• _EXTRACT_
········

Monday 22 May 2017

Link roundup - academic publishing edition


  • Neylon C, Pattinson D, Bilder G and Lin J. On the origin of nonequivalent states: How we can talk about preprints [version 1; referees: 1 approved]. F1000Research 2017, 6:608 (doi: 10.12688/f1000research.11408.1)
    • Really interesting article that proposes a model that distinguishes the characteristics of the object, its “state” (the external, objectively determinable, characteristics), from the subjective “standing” (the position, status, or reputation) granted to it by different communities. 
  • Baldwin, Melinda, "In referees we trust?", Physics Today 70, 2, 44 (2017); doi: http://dx.doi.org/10.1063/PT.3.3463
    • Fascinating article about the history of academic journal peer review, and the societal pressures that have made peer review the "gold standard" of academic credibility, with some discussion of how it's creaking at the seams.
  • "Satire in Scholarly Publishing" - COPE
    • A satirical article made it into a serious review article - COPE (Committee on Publication Ethics) give their judgement on the case. TL;DR - always fully read the papers you're citing!

Tuesday 2 May 2017

RDA Plenary 9, Barcelona, April 2017

Two little aliens stowed away for this trip, and were very pleased that the venue was all space themed.

RDA Plenary 9 was held in Barcelona, in April 2017. I made my usual bunch of scrappy notes, which I've tidied up and added links and commentary (in italics) for those who are interested.

Opening plenary session

  • Ideas spreadsheet for suggestions on how to coordinate and communicate across RDA groups 
    •  has to be an actionable suggestion - no moaning! 
    •  closed for suggestions now, but you can see what was proposed


WG RDA/WDS Scholarly Link Exchange
Interesting stuff and presenting things that are approaching maturity and could be useful and usable systems in the future. 

  • All about linking research objects
  • Scholix information model:
    •  mandatory: for link information package: publication date, link publisher. For source and target object: identifier and object type
    • other optional metadata includes link provider, relationship type, license URL of link information package (for link information package), title, creator, publication date,  publisher (for source/target objects)
  • DLI service available as a prototype 
    • automatically picks up stuff from DataCite
    • Scopus using the DLI system to find links to data
      •   information available for preview users
      • wishlist for Scopus includes: clearer information on where data is stored, ability to retrieve richer metadata...
    • Scopus planning on doing data citation counts in the future
  • Scholix plans on collecting every link possible, not just citations
  • information about datasets in the text of papers, needs to be mined out and extracted - some publishers doing this
  • community focus groups within the WG - working on documents to answer the main questions "why?" "how?" FAQs - hoping to have them produced in the next 3 months or so
  • use cases - how data centres can contribute artile links to DataCite = use "relatedIdentifier" property in DataCite metadata schema
  • Scholix doesn't say whether the dataset or the article is open, or about the licensing of the objects being linked


How to give credit to scientists for their involvement in making data & samples available for sharing
Unfortunately seemed to spend too much time rehashing old data citation, data publication and data metrics arguments.



IG RDA/WDS Certification of Digital Repositories
Started with presentations, then we broke out into groups to discuss certain questions and responses in the self certification process. I also got photographed by the official photographer.

········

• _EXCERPTED DATA_
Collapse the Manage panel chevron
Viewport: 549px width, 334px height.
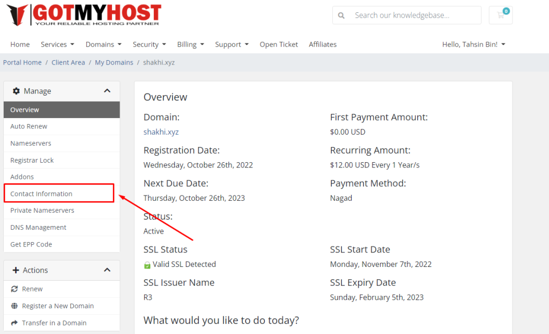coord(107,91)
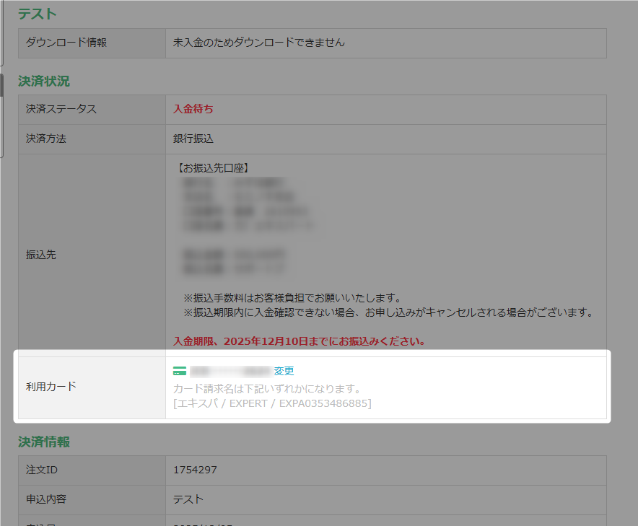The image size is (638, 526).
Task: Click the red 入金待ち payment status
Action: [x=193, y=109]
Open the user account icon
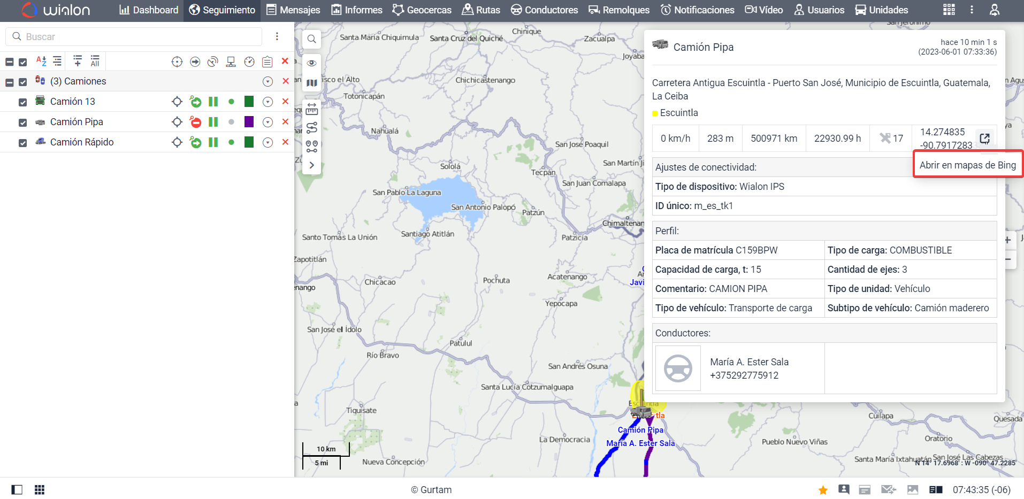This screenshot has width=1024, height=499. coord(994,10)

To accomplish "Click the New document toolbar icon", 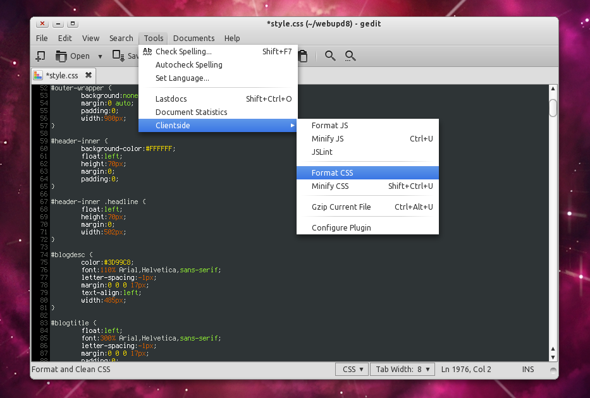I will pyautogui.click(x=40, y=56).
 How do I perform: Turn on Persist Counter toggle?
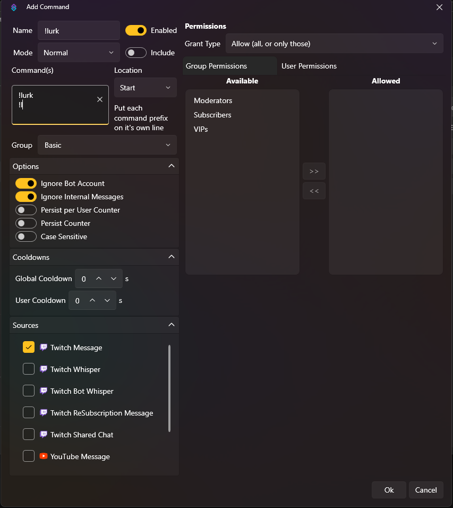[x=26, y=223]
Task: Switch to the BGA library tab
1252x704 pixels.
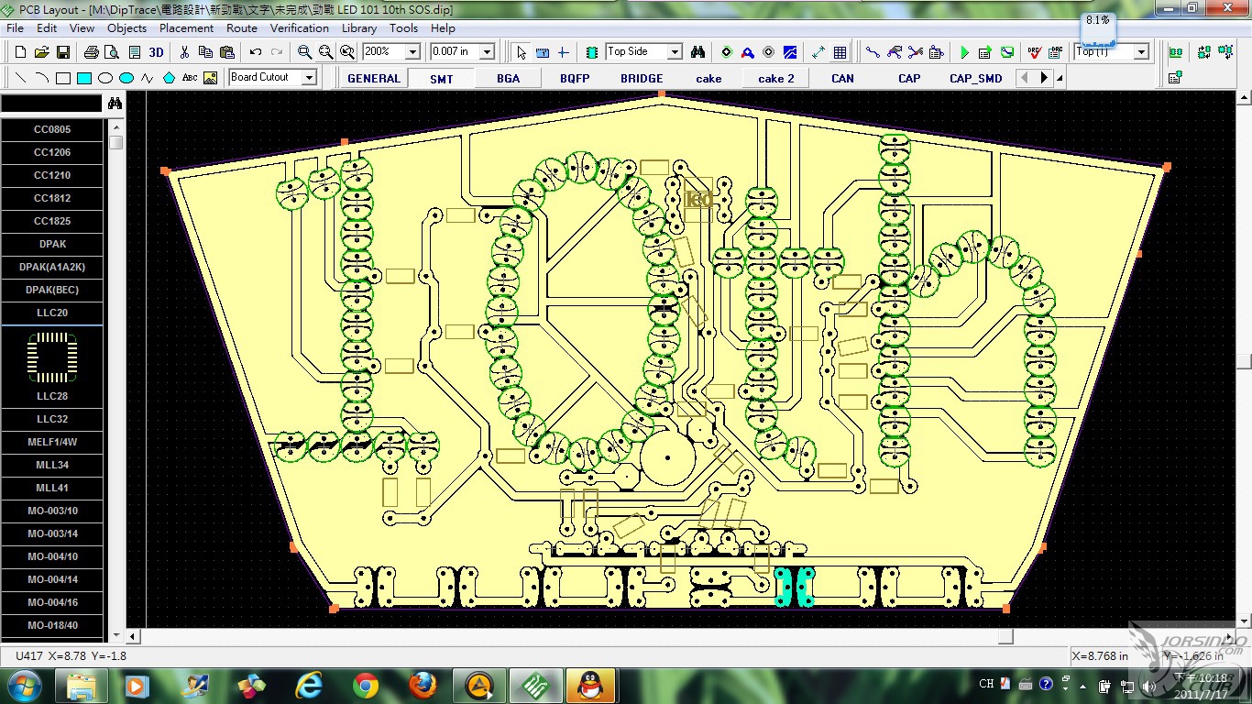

········

• _GIVEN TASK_
Pick up the blog post about RDA Plenary 9 in Barcelona at the point where it stops, and continue writing it.

• _RESULT_
  • Core Trustworthy Data Repository Requirements incude:
    •   explicit mission, licenses, continuity plan, disciplinary and ethical norms, adequate funding (3-5 years) and qualified staff, expert guidance, integrity and authenticity of the data, relevence and understandability, documented processes and procedure, long-term preservation


IG RDA/WDS Publishing Data
A key topic of this session was trying to figure out the next direction the IG should take... unfortunately still to be determined

  • WG on Data Fitness for use - just starting - see below
  •  OECD-GSF CODATA project: business models for sustainable research data repositories 
  • Niso recommendation on assessment of scholarly research - non traditional metrics
  • Where to take the IG?
    •  think about where scholarly publishing is going in the future. New publishing models - preprint repositories, open peer-review...


IG Data policy standardisation and implementation
Came from a BoF last plenary, but now an official IG - this meeting primarily about what already exists




Software Source Code focus group
Good discussion in this BoF - though mainly asking questions rather than providing answers

  • Statement of the problem clear - need software for scientific reproducibility. But don't have suitable repositories/ontologies for source code.
    • differences between scientific software and open source? Can we learn from open source developers?
    • is RDA a suitable venue for this work? Anything else going on in this area?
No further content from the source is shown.